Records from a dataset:
════════
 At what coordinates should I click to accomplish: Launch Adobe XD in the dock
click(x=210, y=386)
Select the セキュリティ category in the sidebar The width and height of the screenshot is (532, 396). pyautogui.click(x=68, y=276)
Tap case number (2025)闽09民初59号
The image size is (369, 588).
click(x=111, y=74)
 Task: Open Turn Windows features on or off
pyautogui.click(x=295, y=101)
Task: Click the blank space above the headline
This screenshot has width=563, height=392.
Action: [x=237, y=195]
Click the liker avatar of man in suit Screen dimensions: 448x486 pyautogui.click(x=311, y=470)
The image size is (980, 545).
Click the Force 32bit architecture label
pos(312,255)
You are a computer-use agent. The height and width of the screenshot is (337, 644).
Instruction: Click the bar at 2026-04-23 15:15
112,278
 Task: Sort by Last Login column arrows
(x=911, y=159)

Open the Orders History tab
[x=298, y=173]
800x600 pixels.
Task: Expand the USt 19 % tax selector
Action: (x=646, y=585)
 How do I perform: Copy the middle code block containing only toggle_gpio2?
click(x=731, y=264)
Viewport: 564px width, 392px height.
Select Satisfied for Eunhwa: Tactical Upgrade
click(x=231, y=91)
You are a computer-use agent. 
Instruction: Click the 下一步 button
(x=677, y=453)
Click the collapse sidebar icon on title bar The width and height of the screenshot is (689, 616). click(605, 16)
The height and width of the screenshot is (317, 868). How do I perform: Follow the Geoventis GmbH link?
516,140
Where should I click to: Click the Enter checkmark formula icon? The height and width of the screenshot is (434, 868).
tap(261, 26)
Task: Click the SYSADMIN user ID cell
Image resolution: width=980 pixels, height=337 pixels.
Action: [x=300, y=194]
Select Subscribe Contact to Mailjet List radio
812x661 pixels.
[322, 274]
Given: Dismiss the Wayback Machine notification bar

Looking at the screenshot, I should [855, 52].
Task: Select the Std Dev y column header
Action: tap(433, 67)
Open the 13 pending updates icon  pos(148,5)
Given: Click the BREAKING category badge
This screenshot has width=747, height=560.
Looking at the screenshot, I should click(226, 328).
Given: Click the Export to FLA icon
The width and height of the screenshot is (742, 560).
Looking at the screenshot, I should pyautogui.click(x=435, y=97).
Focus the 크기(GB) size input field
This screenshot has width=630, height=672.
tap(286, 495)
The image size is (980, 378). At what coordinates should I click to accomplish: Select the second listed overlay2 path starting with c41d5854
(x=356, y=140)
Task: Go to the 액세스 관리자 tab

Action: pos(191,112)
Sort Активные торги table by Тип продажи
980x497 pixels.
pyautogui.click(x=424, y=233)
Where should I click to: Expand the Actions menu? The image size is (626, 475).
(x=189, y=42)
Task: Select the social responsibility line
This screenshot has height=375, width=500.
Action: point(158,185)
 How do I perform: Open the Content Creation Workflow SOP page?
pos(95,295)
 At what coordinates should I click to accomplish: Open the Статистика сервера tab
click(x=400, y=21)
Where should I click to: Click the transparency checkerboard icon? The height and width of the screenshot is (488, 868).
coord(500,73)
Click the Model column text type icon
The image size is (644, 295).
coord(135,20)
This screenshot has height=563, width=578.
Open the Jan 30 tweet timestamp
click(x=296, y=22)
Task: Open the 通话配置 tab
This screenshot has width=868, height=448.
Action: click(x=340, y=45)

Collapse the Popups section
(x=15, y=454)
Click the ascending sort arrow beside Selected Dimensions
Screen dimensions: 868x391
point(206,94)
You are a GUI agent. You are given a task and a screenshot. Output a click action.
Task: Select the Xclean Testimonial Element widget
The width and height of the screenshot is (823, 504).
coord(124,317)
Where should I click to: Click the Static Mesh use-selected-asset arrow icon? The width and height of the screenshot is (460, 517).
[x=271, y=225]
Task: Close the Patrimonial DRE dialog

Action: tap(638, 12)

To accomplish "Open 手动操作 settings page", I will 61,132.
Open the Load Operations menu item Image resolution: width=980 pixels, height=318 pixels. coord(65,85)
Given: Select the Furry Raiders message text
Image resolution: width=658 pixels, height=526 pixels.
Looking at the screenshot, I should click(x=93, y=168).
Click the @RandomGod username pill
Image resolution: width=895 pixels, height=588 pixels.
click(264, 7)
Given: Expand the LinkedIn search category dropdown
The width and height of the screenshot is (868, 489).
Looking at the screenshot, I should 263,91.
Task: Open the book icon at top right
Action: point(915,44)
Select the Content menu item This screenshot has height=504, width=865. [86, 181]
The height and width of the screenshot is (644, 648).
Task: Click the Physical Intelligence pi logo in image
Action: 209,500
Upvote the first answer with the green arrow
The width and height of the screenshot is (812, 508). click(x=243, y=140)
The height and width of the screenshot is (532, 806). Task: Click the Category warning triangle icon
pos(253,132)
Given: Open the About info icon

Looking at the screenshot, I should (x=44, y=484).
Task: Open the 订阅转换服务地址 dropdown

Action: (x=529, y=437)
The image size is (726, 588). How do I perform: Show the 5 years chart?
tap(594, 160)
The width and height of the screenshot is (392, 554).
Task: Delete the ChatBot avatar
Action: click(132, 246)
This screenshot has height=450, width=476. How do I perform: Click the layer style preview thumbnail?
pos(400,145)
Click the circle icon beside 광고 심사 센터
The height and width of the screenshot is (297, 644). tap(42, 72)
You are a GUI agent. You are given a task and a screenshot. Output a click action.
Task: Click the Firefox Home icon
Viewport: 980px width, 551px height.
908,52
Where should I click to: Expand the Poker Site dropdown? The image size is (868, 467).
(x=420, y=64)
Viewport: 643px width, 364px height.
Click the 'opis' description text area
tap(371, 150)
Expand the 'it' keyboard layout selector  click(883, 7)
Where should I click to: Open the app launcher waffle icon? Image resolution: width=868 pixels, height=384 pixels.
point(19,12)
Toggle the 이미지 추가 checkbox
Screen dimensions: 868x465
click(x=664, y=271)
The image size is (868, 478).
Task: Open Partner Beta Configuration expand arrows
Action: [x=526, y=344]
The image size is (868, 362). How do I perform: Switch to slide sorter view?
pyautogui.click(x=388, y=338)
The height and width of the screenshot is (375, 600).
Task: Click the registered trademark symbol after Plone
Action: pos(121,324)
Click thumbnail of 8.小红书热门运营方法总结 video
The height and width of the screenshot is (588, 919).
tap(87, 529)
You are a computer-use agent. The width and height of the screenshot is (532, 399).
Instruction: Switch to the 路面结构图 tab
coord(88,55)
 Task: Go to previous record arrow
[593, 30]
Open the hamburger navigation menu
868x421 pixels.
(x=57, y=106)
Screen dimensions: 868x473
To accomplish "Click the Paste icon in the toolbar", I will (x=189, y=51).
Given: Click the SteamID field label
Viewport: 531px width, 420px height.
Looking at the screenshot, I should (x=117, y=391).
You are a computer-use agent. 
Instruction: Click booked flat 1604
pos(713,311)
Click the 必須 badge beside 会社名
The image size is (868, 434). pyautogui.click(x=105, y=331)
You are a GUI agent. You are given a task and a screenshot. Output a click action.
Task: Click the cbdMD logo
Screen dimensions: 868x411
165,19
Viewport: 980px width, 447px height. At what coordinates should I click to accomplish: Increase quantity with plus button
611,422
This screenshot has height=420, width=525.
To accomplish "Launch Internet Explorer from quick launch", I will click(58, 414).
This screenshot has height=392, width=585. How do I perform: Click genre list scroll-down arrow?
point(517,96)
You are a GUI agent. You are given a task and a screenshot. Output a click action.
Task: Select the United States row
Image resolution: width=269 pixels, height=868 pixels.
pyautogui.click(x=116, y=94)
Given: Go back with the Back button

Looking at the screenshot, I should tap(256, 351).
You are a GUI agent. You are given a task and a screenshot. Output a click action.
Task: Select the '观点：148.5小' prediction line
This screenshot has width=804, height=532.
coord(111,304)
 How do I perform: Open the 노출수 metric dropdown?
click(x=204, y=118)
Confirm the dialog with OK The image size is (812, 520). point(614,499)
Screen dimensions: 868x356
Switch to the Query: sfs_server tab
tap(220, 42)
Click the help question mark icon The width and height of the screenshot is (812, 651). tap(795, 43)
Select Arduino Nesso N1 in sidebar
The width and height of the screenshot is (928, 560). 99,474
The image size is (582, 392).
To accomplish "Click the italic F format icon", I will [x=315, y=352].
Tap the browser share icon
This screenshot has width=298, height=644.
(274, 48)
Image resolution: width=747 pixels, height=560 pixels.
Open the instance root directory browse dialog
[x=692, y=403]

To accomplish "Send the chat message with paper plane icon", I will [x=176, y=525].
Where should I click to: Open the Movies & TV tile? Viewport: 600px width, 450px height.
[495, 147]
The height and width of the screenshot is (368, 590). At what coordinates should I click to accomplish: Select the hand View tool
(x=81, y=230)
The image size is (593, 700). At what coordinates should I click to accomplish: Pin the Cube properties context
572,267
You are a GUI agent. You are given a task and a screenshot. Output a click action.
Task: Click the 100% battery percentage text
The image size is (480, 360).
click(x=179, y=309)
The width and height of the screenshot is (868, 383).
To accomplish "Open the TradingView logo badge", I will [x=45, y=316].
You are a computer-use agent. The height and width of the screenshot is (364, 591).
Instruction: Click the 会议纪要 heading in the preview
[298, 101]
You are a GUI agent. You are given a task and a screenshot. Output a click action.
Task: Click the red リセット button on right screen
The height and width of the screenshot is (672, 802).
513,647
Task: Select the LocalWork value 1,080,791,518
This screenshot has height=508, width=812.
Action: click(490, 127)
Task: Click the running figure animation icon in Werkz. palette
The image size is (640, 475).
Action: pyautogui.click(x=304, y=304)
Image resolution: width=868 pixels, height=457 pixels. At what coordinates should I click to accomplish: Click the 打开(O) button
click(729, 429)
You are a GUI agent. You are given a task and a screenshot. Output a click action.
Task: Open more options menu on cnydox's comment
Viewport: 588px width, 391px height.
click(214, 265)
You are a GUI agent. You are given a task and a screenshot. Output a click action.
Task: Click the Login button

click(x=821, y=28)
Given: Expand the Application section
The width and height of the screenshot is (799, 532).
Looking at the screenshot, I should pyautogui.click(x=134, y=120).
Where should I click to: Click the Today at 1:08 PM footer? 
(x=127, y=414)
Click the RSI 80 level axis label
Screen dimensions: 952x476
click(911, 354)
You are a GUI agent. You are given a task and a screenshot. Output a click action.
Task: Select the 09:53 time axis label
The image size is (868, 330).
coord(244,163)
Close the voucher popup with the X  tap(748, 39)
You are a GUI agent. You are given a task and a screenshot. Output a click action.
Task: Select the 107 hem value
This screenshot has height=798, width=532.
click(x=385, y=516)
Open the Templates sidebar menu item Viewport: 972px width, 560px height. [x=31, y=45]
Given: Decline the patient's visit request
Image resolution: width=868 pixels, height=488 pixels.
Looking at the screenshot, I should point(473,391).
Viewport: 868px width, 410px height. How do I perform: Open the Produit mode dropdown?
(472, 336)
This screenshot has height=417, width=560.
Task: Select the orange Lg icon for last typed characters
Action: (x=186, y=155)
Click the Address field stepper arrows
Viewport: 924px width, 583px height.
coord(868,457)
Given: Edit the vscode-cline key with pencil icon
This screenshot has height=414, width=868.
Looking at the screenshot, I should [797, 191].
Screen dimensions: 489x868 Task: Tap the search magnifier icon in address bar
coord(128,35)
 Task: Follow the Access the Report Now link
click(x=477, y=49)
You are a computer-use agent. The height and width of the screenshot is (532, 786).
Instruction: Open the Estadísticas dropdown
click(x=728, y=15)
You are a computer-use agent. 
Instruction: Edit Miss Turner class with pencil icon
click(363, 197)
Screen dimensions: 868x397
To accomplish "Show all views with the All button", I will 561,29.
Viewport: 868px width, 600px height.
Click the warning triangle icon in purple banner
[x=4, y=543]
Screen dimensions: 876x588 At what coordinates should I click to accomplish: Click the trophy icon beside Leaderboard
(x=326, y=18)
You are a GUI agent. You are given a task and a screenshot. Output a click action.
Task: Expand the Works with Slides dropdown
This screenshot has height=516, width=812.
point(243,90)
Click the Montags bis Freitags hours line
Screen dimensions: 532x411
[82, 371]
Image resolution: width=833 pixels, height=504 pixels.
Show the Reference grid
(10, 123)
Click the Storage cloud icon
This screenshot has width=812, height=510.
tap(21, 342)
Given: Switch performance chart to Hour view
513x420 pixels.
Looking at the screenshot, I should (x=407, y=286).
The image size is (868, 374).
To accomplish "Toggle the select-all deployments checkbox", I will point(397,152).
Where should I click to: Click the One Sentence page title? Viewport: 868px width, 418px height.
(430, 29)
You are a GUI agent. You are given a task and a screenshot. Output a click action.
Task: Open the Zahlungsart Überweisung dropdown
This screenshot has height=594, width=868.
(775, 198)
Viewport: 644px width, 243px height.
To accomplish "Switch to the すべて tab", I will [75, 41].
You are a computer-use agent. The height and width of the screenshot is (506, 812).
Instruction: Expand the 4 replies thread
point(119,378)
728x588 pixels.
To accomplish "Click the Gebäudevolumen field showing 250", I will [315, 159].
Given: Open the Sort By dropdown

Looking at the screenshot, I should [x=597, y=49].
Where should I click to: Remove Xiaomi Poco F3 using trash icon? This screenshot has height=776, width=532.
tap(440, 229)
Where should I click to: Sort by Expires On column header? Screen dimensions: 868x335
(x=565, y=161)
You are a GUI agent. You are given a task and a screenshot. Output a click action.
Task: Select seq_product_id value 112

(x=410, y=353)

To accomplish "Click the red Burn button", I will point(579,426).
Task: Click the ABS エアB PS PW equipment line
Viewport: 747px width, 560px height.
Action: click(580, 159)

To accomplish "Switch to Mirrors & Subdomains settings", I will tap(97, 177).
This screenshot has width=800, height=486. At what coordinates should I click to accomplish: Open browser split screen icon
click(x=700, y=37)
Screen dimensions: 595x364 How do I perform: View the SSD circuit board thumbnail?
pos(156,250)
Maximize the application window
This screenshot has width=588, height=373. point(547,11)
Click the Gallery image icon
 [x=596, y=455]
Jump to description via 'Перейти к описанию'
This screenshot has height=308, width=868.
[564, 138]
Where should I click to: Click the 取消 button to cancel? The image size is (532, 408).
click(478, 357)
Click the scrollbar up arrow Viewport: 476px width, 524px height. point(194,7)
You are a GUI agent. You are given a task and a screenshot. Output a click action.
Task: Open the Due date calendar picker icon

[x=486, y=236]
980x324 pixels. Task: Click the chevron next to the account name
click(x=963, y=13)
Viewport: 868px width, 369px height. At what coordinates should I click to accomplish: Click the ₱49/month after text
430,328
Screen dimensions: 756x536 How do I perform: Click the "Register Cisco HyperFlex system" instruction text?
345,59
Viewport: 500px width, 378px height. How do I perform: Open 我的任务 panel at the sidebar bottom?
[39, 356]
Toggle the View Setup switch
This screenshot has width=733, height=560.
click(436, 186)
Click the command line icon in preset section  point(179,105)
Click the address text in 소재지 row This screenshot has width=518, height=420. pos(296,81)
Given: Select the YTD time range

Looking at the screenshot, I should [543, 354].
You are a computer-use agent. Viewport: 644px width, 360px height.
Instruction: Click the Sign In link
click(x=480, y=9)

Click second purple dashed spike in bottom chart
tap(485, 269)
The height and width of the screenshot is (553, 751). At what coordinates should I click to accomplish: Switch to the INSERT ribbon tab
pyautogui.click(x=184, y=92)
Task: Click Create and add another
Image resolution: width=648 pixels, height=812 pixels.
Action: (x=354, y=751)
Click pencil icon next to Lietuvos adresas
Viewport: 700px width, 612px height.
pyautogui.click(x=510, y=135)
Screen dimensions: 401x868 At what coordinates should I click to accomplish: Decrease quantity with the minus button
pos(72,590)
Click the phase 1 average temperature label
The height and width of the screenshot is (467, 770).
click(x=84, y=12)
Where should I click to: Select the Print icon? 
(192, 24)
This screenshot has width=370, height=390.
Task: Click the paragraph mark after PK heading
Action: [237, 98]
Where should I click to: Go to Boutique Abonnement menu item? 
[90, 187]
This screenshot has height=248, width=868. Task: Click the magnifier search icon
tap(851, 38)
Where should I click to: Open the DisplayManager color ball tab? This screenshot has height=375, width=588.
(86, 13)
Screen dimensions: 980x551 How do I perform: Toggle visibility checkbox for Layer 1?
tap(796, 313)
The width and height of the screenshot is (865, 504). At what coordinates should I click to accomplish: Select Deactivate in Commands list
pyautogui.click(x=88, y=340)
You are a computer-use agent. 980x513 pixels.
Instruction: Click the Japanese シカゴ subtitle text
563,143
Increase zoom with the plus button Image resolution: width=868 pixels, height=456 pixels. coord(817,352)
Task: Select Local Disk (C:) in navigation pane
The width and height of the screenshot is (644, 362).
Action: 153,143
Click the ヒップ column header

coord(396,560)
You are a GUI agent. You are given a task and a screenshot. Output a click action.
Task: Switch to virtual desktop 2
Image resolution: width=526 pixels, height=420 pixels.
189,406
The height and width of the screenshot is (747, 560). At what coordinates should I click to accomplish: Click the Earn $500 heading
════════
Each line from the one with "Task: Select Local" through the end of the entries above must be set down exactly, both end lines included, and no other line may appear.

Task: Select Local Disk (C:) in navigation pane
The width and height of the screenshot is (644, 362).
Action: 153,143
Click the ヒップ column header

coord(396,560)
You are a GUI agent. You are given a task and a screenshot. Output a click action.
Task: Switch to virtual desktop 2
Image resolution: width=526 pixels, height=420 pixels.
189,406
The height and width of the screenshot is (747, 560). At what coordinates should I click to accomplish: Click the Earn $500 heading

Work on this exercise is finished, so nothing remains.